Gaia herself wasn't overly satisfied, so for the second baking tray's worth she added a stronger dressing using chilli flakes, balsamic vinegar and lemon. As someone who doesn't really like balsamic or lemon, this wasn't the best thing ever for me, but they were certainly more flavoursome.

While we finished up, Gaia got busy in the kitchen preparing our second course. And this, ma dears, was a real treat.

It's actually very simple too: all she'd done was cook a load of gluten-free pasta, mix some Italian cheese and saffron into the blended vegetable creating a delicious sauce, and then combine the two.

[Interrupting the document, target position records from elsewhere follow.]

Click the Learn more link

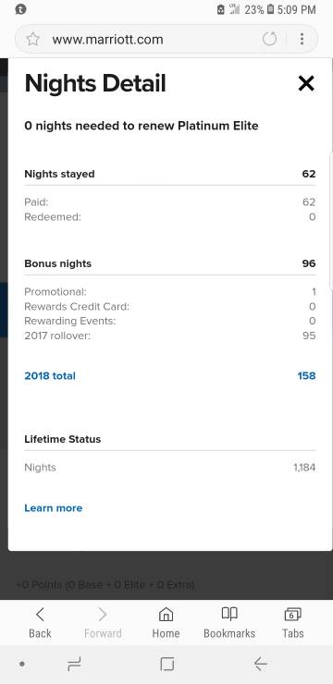click(x=54, y=507)
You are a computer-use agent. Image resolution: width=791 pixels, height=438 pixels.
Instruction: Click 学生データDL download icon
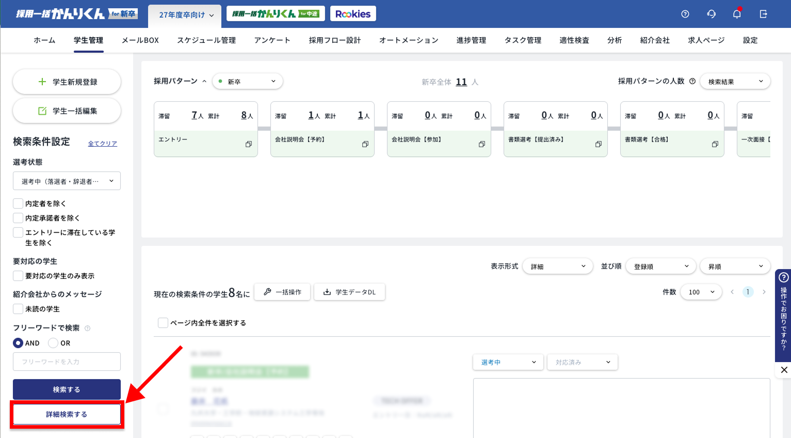(349, 292)
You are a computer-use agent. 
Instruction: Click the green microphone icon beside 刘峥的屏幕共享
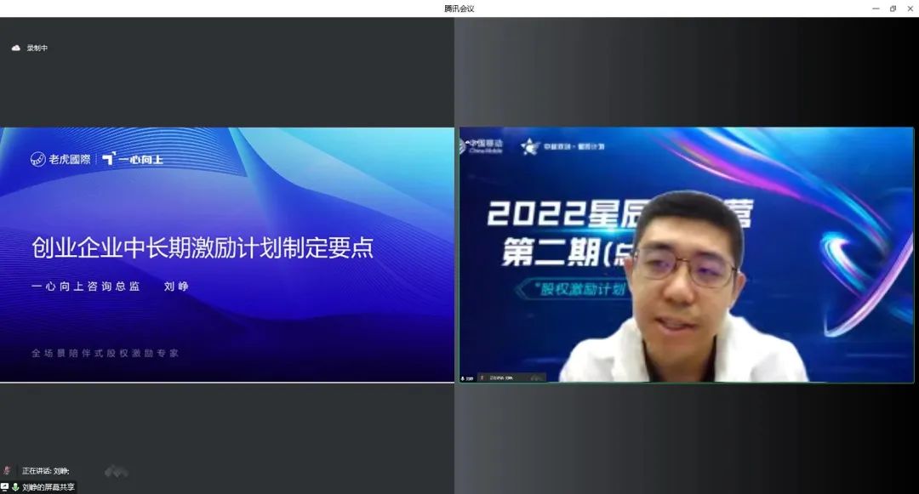tap(15, 487)
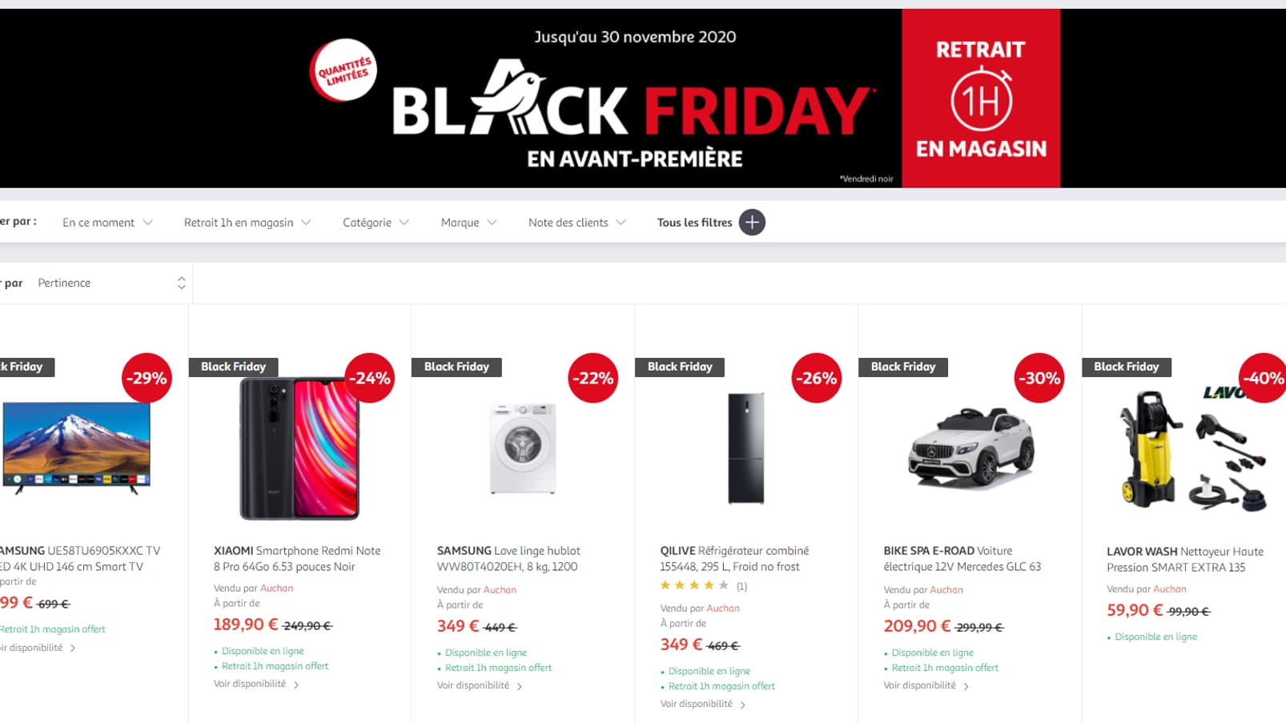The width and height of the screenshot is (1286, 723).
Task: Click the four-star rating on Qilive fridge
Action: (x=694, y=586)
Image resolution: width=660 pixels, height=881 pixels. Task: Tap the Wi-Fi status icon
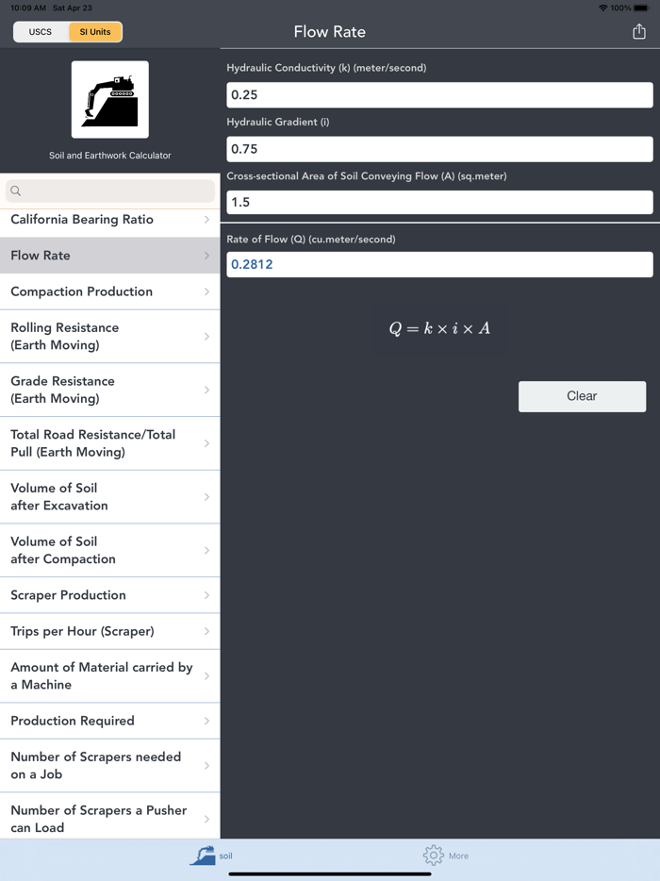603,8
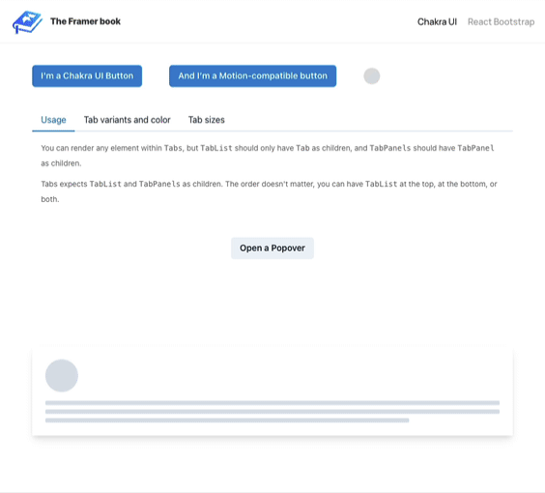545x493 pixels.
Task: Click the blue underline beneath Usage
Action: point(53,131)
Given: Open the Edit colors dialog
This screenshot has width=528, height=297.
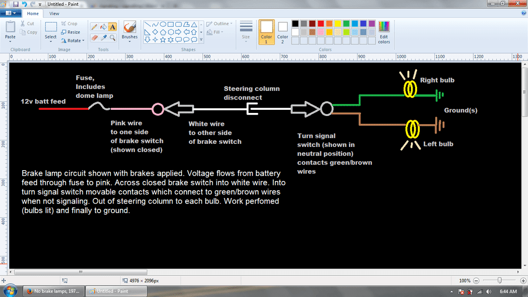Looking at the screenshot, I should pos(384,32).
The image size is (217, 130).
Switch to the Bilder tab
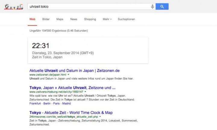[46, 19]
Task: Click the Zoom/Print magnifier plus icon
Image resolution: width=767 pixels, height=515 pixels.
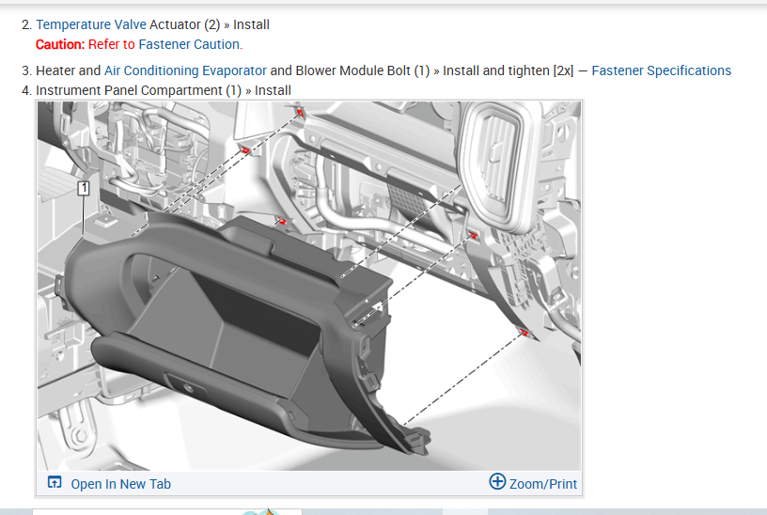Action: coord(497,481)
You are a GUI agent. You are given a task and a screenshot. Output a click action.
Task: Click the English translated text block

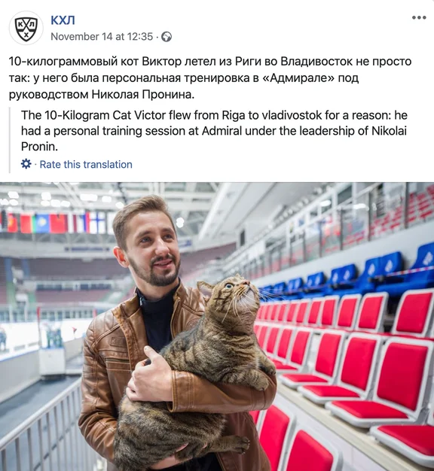pos(214,131)
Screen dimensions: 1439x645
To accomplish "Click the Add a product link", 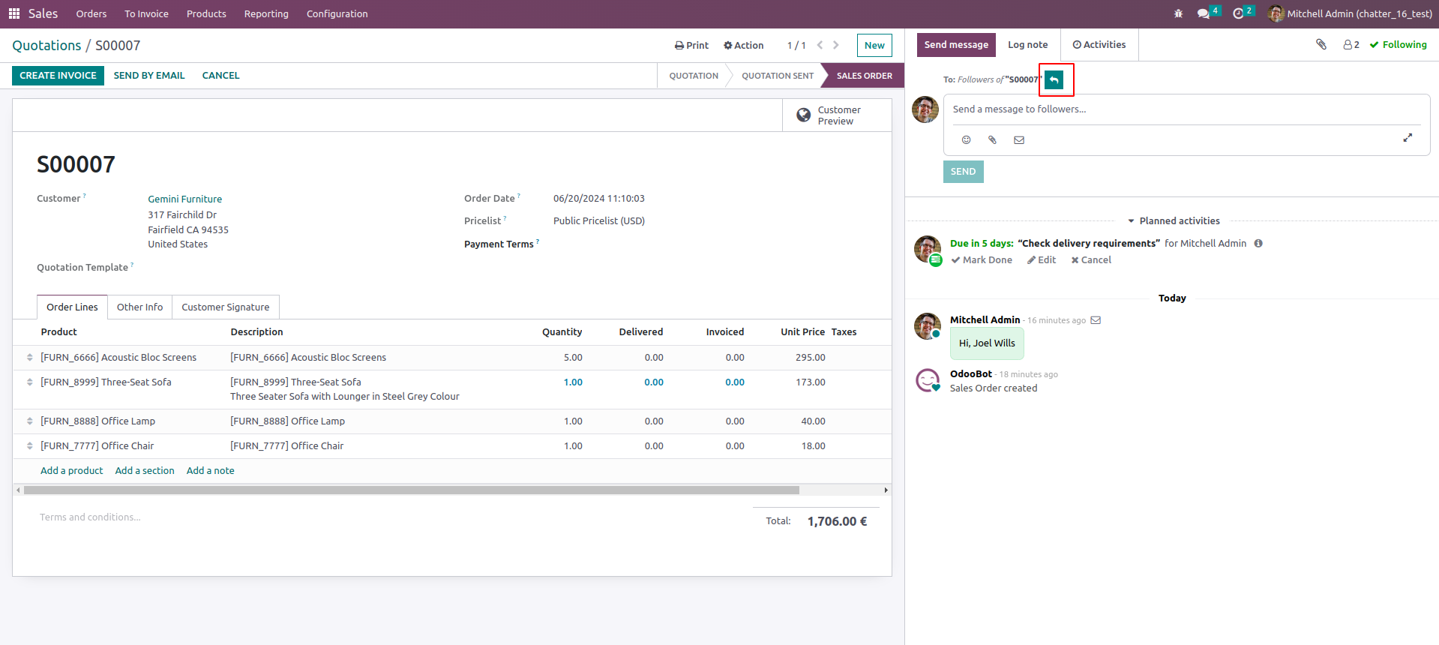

It was so so tasty, and amazing for comfort food. The thing is, you wouldn't even guess you were eating so many vegetables - a great way of sneaking them into meals for kids.

I had three servings. It was that good.

The gluten-free pasta did have a slightly different texture to normal pasta, but it seemed more like wholewheat to me. Still scrummy.

After so much pasta, a light pudding was just what we needed. Enter: banana and peach sorbet. (Again, different to the menu online, and I had quite been looking forward to the prospect of grilled fruits.)

When I saw a blender and some frozen banana come out, I knew we were in for a treat (big fan of blending frozen bananas in gelato, milkshakes, smoothies etc, as you may well know.)

All Gaia did was peel and chop the peach then blend it with the banana to make a thick, refreshing, healthy 'ice cream'. As she had some pink and some yellow peaches, I had the idea of blending them separately and creating a layered pudding, and I think it went down rather well.

It really was remarkably tasty, and again, incredibly simple. A wonderful light summer pud.

By this point it was gone 11pm and a school night (*gasp*) so time to say our goodbyes and head home. We all exchanged business cards/numbers/blogs (on my part) etc, and said "See ya... Maybe."

Will we see each other again? To be honest it's probably unlikely, but it was lovely to spend an evening with new, interesting people from all other the world, all with different stories to tell.

I now see that with Bookalokal, you're paying for much more than the food. Over the evening, I learned about nutrition, cooking, eating, and was made to challenge my assumptions. What's more, I had a lot of fun and ate some delicious food. What's not to love?